Notre gare à simple rez-de-chaussée (35 m2) était une halte gardée comme celles de Souzy la Briche et de Saint-Yon, tandis que les stations à étage ( 58 m2) sont encore visibles à Boissy sous Saint-Yon, à Villeconin et à Boissy le Sec (la mieux conservée située presqu’en en face du cimetière). La ligne de 29.6 km à voie unique, prolongeant celle du tramway Paris-Arpajon, a été ouverte le 23 novembre 1911. Elle reliait Arpajon à Etampes à raison de 3 allers et retours par jour.
Cette ligne, qui empruntait la vallée de la Renarde de Venant à Saint-Yon permettait d’expédier des wagons complets de produits maraîchers (cresson) jusqu’aux halles centrales de Paris (en empruntant les rails du tramway de l’avenue d’Orléans et du Boulevard Saint-Michel).

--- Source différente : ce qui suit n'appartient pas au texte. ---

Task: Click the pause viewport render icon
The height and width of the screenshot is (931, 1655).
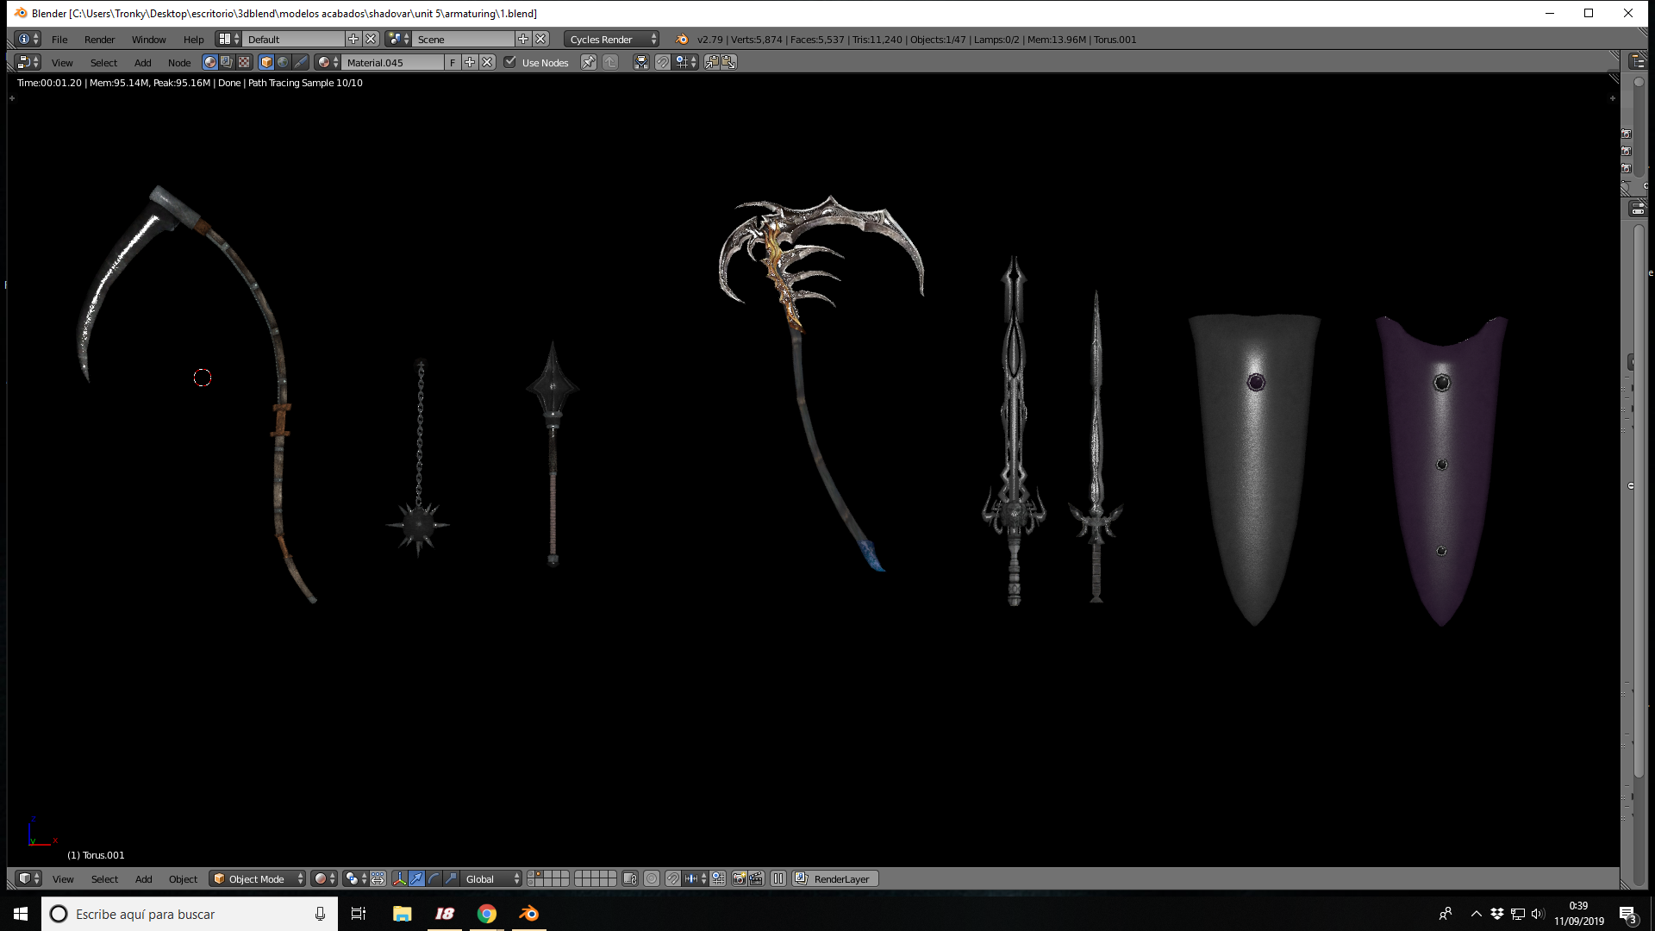Action: tap(778, 878)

Le pèlerinage «Au bon Saint Sulpice» attirait les foules dans notre village et nécessitait des trains spéciaux.
L’exploitation du chemin de fer fut d’abord concédée en 1909 à la Compagnie des Chemins de fer de Grande Banlieue (CGB) . Les rails furent déposés une première fois en 1916 pour être utilisés sur les voies stratégiques du front.
En 1921 le conseil général de Seine et Oise confia le réseau CGB à la Société des Transports en Commun de la Région Parisienne ( STCRP) qui reconstruisit la voie. Le trafic reprit en 1923 (après 7 ans d’interruption).

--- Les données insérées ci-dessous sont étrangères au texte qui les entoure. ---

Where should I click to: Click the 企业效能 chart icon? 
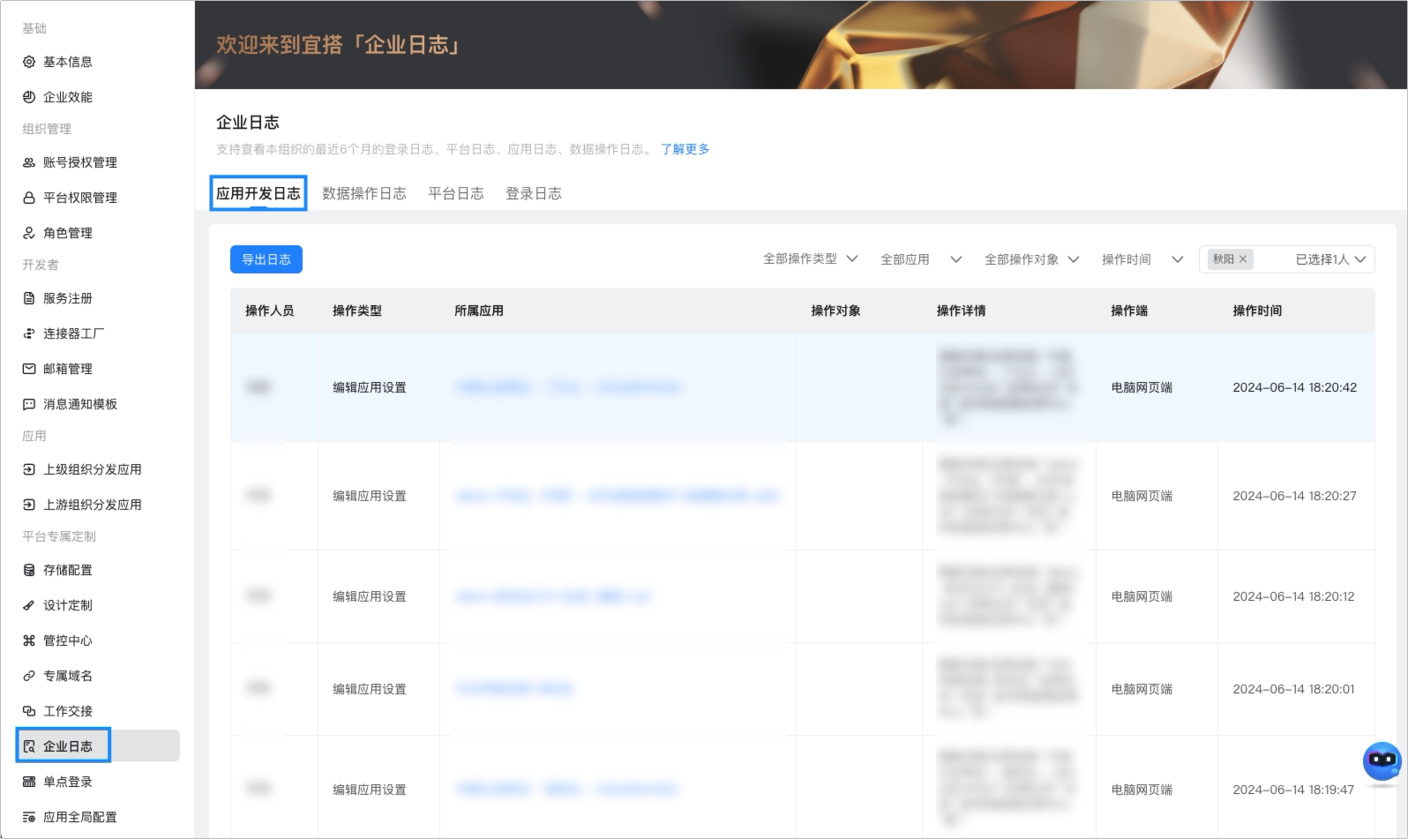click(x=29, y=97)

C’est ensuite la Société Générale des Chemins de Fer Economiques (SE) qui exploita à partir de 1933 le réseau du CGB, dont la ligne de «l’Arpajonnais» fut fermée en 1936.
Les wagons de marchandises et les voitures de voyageurs (50 places) étaient tractés par des locomotives à vapeur Pinguely (Lyon) 1-3-0 T ou Energie (Marcinelle en Belgique) 0-4-0 T. Leur surnom de «Tacot» finit par désigner l’ensemble de la ligne Arpajon-Etampes.

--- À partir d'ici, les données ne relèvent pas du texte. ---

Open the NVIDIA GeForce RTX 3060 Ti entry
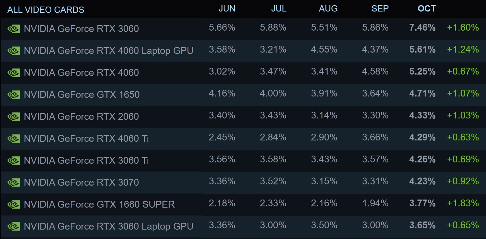 coord(86,160)
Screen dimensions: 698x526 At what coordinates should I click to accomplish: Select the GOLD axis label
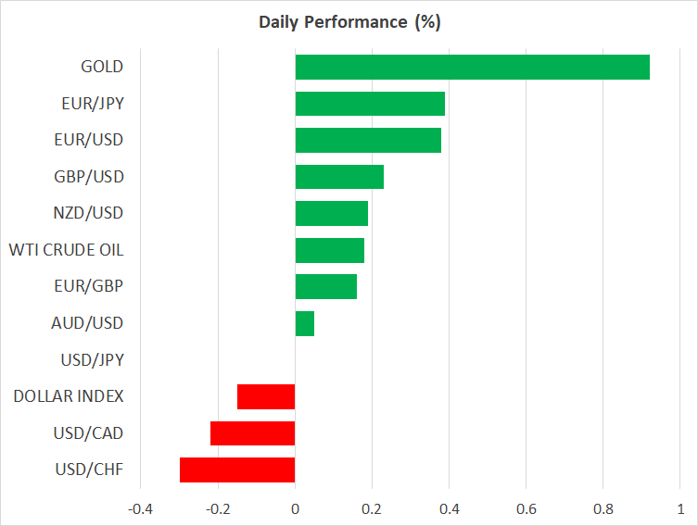click(102, 68)
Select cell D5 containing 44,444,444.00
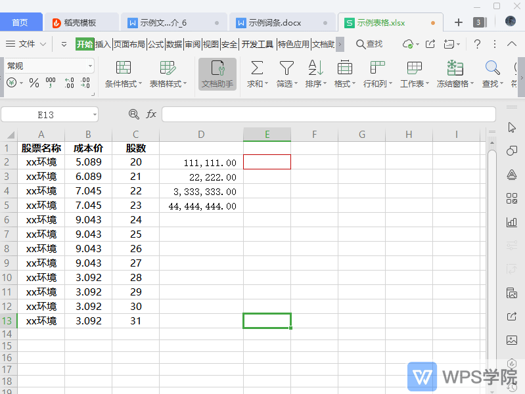 (201, 206)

Les voitures fabriquées par La Buire et Energie étaient accessibles par les 2 plateformes d’extrémité, elles comportaient un couloir central et des banquettes en vis-à-vis éclairées par 6 fenêtres de chaque côté. Une cloison séparait les différentes classes.
A partir de 1926 une automotrice à essence Renault Scemia AB 150 fit son apparition, elle pouvait transporter 32 personnes à une vitesse maximale de 40 km/h (7 en 1ère classe, 12 en seconde classe et 13 voyageurs debout).
Pendant la 2ème guerre mondiale le trafic fut maintenu permettant aux parisiens d’aller au ravitaillement. Le 23 juin 1944 la police allemande arrêta les résistants du réseau «vengeance» qui furent rassemblés à la gare de Saint-Sulpice avant leur déportation.
Après la guerre, la concurrence des automobiles et le lourd déficit d’exploitation condamnèrent définitivement le trafic voyageurs qui cessa le 5 septembre 1948, ainsi que le trafic marchandises qui s’interrompit le 1er novembre 1948 . La voie fut déposée et les bâtiments vendus pour être transformés en habitations.